Contrato da Rumo e futuro da ferrovia no Sul do país estiveram no centro das discussões na Comissão de Viação e Transportes
A Comissão de Viação e Transportes da Câmara dos Deputados realizou, ontem, dia 7 de abril, audiência pública para debater o contrato de concessão da Malha Sul, operada pela Rumo, em meio a preocupações sobre a baixa utilização da rede ferroviária e a necessidade de novos investimentos no setor. A sessão foi presidida pelo deputado Luiz Carlos Busato (UNIÃO/RS), autor do requerimento que motivou o debate, e reuniu representantes do governo federal, da agência reguladora, do setor privado, entidades empresariais e usuários do sistema ferroviário.
Durante o encontro, o Secretário Nacional de Transporte Ferroviário, Leonardo Ribeiro, apresentou uma avaliação histórica do modelo de concessões adotado no Brasil na década de 1990. Segundo ele, os contratos firmados à época priorizaram a transferência de ativos ao setor privado sem estabelecer obrigações robustas de investimento, o que teria contribuído para a deterioração da malha ao longo dos anos. O secretário destacou que, diante desse cenário, o governo avalia a realização de uma nova licitação para a Malha Sul, com divisão regional dos trechos e possibilidade de maior participação pública nos investimentos.

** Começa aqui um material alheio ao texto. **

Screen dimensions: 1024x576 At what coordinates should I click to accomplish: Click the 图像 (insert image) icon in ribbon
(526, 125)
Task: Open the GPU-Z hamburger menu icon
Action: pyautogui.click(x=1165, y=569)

Pela perspectiva do setor privado, o diretor da Associação Nacional dos Transportadores Ferroviários (ANTF), Yuri Pontual, ressaltou que o transporte ferroviário no Brasil apresenta ganhos relevantes desde a desestatização, como aumento da capacidade, redução de acidentes e maior competitividade tarifária. No entanto, enfatizou que a operação depende de viabilidade econômica, apontando que trechos com baixa demanda tendem a ser desativados por não sustentarem os custos elevados do setor. Para ele, a formulação de novos contratos deve considerar critérios de racionalidade econômica e segurança jurídica para atrair investimentos.
O superintendente da Agência Nacional de Transportes Terrestres (ANTT), Fernando Barbelli Feitosa, indicou que os estudos para a modelagem de uma nova concessão estão em andamento e deverão passar por audiência pública, enquanto o procurador regional da República, Fernando de Almeida Martins, destacou a importância de mecanismos de governança, como as contas vinculadas, que permitiriam reinvestir recursos gerados pelas concessões no próprio setor ferroviário.
Ao longo do debate, representantes do setor produtivo e dos usuários apontaram preocupações com a baixa eficiência da malha, especialmente no Rio Grande do Sul, e defenderam a necessidade de melhorias operacionais, maior integração logística e redução de custos. Também foram levantadas críticas quanto à redução da extensão ativa da ferrovia ao longo das últimas décadas, com questionamentos sobre falhas de regulação, gestão e planejamento.
Apesar das diferenças de abordagem, houve convergência entre os participantes quanto ao diagnóstico de que a Malha Sul enfrenta problemas estruturais relevantes e que o modelo de concessão vigente apresenta limitações. Também foi consenso a necessidade de ampliar investimentos e modernizar a infraestrutura ferroviária. Por outro lado, divergências surgiram quanto à responsabilidade pelo cenário atual atribuída, de um lado, ao desenho contratual original e, de outro, às condições de mercado e quanto ao grau de participação do Estado no financiamento e na reestruturação do sistema.
Impactos para o setor de infraestrutura
A discussão sobre a Malha Sul evidencia desafios mais amplos da infraestrutura brasileira, especialmente no que diz respeito à modelagem de concessões e à capacidade de atração de investimentos de longo prazo. O caso reforça a necessidade de contratos mais equilibrados, que conciliem viabilidade econômica com obrigações de expansão e manutenção da rede.
Além disso, o debate sobre instrumentos como contas vinculadas e investimentos cruzados sinaliza uma possível mudança na forma de financiar projetos de infraestrutura, com maior integração entre recursos públicos e privados. A eventual relicitação da malha também pode servir como referência para outros ativos do setor, influenciando futuras concessões em transportes e logística.
A audiência demonstrou que, embora haja consenso sobre a relevância estratégica das ferrovias e sobre a necessidade de reverter o quadro atual, o caminho para isso ainda envolve disputas sobre o papel do Estado, o desenho regulatório e os mecanismos de financiamento. O futuro da Malha Sul, nesse sentido, tende a se tornar um teste importante para a capacidade do país de aprimorar seu modelo de concessões e avançar na modernização da infraestrutura logística.